Type B IMH follows a more benign course (14,15,39). Evangelista et al followed 68 patients with predominantly type B IMH over a mean period of 45 months (40). A third of the lesions regressed completely, 54% developed various aneurysmal changes, and only 12% progressed to classic AD. Most of the regression occurred in the first 6 months after presentation. In another cohort, 57% of patients showed regression, 40% showed progressive aortic dilatation, 13% progressed to frank dissection, and 7% developed rupture (41). Other series suggest progression to dissection in up to 33% of patients (20,11,31,33). The prognosis of medically treated type B IMH appears to be no different from that for type B dissection (7). The actuarial 10-year survival rate for type B IMH can reach 85% (42).

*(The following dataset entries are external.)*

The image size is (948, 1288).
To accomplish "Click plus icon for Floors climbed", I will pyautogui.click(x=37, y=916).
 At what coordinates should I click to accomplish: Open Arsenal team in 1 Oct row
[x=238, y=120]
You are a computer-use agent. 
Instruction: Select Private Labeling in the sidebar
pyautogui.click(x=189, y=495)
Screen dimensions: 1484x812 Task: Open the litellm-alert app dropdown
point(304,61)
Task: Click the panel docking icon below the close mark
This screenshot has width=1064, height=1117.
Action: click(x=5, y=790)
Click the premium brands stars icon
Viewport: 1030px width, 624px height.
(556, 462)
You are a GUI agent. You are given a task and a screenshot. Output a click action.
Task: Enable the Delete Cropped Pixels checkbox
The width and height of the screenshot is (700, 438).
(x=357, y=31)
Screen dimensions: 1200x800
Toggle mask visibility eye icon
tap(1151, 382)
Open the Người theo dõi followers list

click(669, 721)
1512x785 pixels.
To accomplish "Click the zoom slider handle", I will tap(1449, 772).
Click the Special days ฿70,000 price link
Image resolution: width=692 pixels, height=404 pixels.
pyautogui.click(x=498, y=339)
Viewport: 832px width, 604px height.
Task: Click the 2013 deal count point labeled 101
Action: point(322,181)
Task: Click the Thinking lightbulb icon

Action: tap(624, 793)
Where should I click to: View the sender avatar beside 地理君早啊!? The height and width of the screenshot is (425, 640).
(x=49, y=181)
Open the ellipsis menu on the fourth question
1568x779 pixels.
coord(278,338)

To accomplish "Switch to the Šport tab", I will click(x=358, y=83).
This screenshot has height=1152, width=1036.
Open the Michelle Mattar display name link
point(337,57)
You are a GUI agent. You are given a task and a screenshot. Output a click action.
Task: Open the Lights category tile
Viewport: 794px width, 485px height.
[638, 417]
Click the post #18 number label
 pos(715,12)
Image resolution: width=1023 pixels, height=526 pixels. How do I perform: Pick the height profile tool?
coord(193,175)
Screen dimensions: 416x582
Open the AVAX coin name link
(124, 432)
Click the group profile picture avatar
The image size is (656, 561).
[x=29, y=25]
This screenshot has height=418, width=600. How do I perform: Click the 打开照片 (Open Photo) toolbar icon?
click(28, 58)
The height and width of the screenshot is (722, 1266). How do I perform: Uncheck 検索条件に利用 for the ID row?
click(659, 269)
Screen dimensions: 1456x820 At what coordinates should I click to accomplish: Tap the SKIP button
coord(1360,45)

The morphological characteristic most predictive of IMH evolution is the initial aortic diameter. A smaller aortic caliber, specifically less than 40 to 50 mm, and aortic wall thickness below 10 mm predict regression and healing (40,41,43,44,45). Progression of IMH into aneurysmal disease may be predicted by signs of intrinsic weakness in the wall, such as larger diameter on presentation, absence of intramural echolucency, and the presence of an ulcerated atherosclerotic plaque (40). The coexistence of IMH with an aortic ulceration, a finding more common in the descending aorta, carries a worse prognosis (46).